No key available with passphrase, with existing encrypted fs.

[AcidLeroy]

I recently installed Arch Linux, and followed the guide to encrypt my root directory as described here: https://wiki.archlinux.org/index.php/Dm-crypt/Device_encryption#Encrypting_devices_with_LUKS_mode. The command I used was:

cryptsetup -y -v luksFormat /dev/sda7

I have successfully booted and unlocked the drive with the passphrase I set up, and ran the command in a previous issue: https://github.com/agherzan/yubikey-full-disk-encryption/issues/36 without any issue.

However, when I attempt to enroll a key via ykfde-enroll -v -d /dev/sda7 -s 2 -o I get the error No key available with this passphrase.

I'm trying to avoid running luksFormat again because I don't want to have to redo everything I've already setup. Is the problem that I didn't encrypt the drive with the proper flags the first time, making it incompatible with the key enrollment? If so, do I simply need to reformat the drive?
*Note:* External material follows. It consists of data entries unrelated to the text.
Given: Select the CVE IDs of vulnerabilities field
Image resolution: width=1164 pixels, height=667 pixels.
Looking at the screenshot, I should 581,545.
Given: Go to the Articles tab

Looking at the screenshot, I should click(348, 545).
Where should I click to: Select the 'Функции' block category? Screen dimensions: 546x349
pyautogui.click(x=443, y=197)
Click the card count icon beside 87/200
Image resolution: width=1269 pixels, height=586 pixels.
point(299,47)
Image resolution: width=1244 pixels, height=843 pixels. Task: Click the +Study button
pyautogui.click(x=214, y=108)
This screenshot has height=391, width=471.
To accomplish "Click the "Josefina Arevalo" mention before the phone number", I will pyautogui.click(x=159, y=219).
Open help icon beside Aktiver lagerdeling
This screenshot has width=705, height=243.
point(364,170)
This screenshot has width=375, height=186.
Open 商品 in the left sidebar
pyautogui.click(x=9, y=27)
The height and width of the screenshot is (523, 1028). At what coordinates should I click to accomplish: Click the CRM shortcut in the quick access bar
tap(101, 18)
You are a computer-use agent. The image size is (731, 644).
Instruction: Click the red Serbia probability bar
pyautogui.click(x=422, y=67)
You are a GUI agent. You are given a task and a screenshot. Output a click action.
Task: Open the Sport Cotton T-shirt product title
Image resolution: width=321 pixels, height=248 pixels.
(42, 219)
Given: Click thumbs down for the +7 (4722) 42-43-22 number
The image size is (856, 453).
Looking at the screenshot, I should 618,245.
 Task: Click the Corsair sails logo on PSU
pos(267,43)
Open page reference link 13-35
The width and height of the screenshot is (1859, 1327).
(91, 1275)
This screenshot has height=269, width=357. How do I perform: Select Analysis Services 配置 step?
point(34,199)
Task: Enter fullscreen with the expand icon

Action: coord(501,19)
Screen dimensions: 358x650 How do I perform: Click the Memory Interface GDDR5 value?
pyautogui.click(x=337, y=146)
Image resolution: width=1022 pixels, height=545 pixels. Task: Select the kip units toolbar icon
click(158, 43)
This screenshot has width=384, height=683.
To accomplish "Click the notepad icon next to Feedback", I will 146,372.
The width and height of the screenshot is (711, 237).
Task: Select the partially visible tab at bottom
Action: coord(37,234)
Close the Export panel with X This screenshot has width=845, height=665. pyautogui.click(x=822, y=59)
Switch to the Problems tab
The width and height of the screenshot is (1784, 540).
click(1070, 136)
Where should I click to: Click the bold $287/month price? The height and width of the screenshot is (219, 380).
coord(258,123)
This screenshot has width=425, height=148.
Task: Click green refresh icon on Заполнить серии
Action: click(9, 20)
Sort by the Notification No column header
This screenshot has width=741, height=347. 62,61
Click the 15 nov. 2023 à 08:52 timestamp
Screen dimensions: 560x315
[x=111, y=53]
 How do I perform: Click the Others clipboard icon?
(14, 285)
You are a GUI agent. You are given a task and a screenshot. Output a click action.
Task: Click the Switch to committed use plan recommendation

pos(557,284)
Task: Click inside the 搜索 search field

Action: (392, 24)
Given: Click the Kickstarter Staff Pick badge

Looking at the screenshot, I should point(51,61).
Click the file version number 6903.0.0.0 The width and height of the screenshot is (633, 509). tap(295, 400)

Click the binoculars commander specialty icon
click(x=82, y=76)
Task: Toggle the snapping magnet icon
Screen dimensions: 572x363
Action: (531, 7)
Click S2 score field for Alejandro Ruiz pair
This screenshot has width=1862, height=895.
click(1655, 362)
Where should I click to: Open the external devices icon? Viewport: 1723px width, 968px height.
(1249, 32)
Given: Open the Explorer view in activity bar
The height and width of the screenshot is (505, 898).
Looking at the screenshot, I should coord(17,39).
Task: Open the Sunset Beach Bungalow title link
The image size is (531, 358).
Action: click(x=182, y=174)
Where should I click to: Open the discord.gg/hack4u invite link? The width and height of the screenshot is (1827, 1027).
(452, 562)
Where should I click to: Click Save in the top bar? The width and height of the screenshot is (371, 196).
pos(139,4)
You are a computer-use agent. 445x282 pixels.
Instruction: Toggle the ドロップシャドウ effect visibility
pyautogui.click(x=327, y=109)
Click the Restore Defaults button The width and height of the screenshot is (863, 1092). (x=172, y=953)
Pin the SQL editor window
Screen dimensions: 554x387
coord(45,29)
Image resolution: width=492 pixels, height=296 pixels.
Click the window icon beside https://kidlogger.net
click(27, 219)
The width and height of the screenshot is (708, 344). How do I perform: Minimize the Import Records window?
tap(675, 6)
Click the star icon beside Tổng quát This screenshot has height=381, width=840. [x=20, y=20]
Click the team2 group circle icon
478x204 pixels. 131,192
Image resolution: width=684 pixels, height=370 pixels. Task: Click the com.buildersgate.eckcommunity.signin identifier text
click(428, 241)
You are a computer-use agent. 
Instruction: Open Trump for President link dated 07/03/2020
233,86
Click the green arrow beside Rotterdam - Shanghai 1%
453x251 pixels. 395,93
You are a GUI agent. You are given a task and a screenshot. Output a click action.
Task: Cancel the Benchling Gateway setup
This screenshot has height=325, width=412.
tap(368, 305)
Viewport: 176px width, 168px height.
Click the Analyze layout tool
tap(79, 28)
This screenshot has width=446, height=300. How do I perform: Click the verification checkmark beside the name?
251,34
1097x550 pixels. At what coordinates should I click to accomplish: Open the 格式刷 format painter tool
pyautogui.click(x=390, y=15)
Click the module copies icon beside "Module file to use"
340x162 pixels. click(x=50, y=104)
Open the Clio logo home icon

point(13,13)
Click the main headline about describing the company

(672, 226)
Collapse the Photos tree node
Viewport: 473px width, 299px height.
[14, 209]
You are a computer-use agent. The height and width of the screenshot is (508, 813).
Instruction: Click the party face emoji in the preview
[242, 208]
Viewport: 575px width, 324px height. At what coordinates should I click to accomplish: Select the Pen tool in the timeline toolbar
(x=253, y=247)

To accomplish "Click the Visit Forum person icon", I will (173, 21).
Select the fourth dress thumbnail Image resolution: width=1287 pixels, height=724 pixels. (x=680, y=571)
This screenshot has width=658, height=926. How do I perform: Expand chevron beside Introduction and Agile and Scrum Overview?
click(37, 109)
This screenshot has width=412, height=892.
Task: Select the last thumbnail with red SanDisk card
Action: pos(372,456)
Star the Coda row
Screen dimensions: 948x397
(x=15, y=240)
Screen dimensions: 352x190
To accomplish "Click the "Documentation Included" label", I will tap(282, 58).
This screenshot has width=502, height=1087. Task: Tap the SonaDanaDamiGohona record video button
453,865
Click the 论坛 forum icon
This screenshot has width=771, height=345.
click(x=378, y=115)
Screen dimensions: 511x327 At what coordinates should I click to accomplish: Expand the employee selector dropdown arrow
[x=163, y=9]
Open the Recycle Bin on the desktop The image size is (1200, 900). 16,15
If I need to reformat, is there a way I can do this without losing my data?

Output of luksDump

[Vincent43]

I have successfully booted and unlocked the drive with the passphrase I set up, and ran the command in a previous issue:

You mean this one: sudo cryptsetup luksOpen --test-passphrase /dev/sda7?

However, when I attempt to enroll a key via ykfde-enroll -v -d /dev/sda7 -s 2 -o I get the error No key available with this passphrase.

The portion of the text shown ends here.